Early iterations of the novel didn't mention a plague, but that changed in 2014, when Nagamatsu read an article in the Atlantic about scientists finding and reviving ancient viruses frozen in the Siberian ice.

"Scientists being scientists, they're well-intentioned and they're prodding at it and trying to reactivate certain things," Nagamatsu said. "I love science, but my knee-jerk reaction was 'Have you never seen a horror movie? Do you not know what could happen?' "

Nagamatsu knew, and an unleashed plague eventually became a theme of the book.

Early in 2020 he and his agent were about to send the manuscript to publishers when COVID-19 hit.
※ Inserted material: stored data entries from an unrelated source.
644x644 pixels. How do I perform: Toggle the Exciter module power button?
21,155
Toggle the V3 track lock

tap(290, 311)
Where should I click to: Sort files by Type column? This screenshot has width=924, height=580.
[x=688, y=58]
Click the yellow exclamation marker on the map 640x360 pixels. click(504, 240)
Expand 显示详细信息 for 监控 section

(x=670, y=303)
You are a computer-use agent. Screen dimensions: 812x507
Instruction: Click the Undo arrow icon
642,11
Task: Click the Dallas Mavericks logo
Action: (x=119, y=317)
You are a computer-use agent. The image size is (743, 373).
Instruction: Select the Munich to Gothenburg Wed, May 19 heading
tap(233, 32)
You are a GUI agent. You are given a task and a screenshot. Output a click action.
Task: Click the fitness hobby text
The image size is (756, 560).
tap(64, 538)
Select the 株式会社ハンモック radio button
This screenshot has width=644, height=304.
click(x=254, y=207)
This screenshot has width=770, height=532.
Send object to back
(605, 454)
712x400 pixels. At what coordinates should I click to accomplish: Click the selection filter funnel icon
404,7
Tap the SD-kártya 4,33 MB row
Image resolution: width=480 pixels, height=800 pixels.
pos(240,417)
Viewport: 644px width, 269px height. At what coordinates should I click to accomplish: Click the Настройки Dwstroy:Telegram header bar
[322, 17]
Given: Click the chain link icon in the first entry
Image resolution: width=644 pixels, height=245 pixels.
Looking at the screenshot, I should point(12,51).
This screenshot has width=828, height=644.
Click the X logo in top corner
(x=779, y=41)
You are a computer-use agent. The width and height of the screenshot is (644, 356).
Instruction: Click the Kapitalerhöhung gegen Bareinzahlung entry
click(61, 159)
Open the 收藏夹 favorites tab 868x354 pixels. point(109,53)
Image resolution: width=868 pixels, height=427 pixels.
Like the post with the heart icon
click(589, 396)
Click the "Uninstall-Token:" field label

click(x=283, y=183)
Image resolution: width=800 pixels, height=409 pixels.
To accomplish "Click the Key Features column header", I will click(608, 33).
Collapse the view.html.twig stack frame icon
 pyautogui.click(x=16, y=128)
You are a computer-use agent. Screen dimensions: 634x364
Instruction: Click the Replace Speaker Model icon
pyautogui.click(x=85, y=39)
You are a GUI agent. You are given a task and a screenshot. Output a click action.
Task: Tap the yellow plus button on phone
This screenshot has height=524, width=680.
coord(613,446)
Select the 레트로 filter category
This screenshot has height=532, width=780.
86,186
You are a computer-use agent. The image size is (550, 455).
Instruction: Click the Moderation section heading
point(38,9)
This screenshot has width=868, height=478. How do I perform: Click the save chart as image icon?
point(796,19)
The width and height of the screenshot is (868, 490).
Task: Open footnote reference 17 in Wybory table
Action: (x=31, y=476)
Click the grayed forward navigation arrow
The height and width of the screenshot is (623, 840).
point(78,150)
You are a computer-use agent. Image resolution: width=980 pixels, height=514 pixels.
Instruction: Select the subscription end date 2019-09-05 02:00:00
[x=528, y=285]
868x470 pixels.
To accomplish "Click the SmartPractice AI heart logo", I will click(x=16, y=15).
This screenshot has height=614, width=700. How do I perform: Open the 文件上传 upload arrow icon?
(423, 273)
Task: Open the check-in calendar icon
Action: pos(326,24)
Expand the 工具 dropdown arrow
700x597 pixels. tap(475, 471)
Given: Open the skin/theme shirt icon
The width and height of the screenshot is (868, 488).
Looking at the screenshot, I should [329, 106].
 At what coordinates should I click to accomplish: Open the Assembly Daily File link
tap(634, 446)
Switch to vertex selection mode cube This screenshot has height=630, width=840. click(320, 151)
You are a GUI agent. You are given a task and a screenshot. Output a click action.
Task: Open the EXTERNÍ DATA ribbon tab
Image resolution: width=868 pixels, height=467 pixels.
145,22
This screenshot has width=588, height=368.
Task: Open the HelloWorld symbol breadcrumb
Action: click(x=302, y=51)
To publish a novel about a deadly worldwide plague during a worldwide pandemic seemed problematic, but after discussion, they went ahead.

The novel landed with William Morrow in a two-book deal. (The second novel, "Girl Zero," is due out in 2024. )"How High We Go in the Dark" is dedicated to another member of his family who died — his father, Craig Nagamatsu, who passed away while he was working on the book.

"We had kind of an estranged relationship," he said. "I think it was an important moment for me, working on this novel at that time. It did help me process my emotions.

"It kept me afloat during the pandemic. It was definitely an important part of my life. When not a lot of other things were going right in the world, there was this book."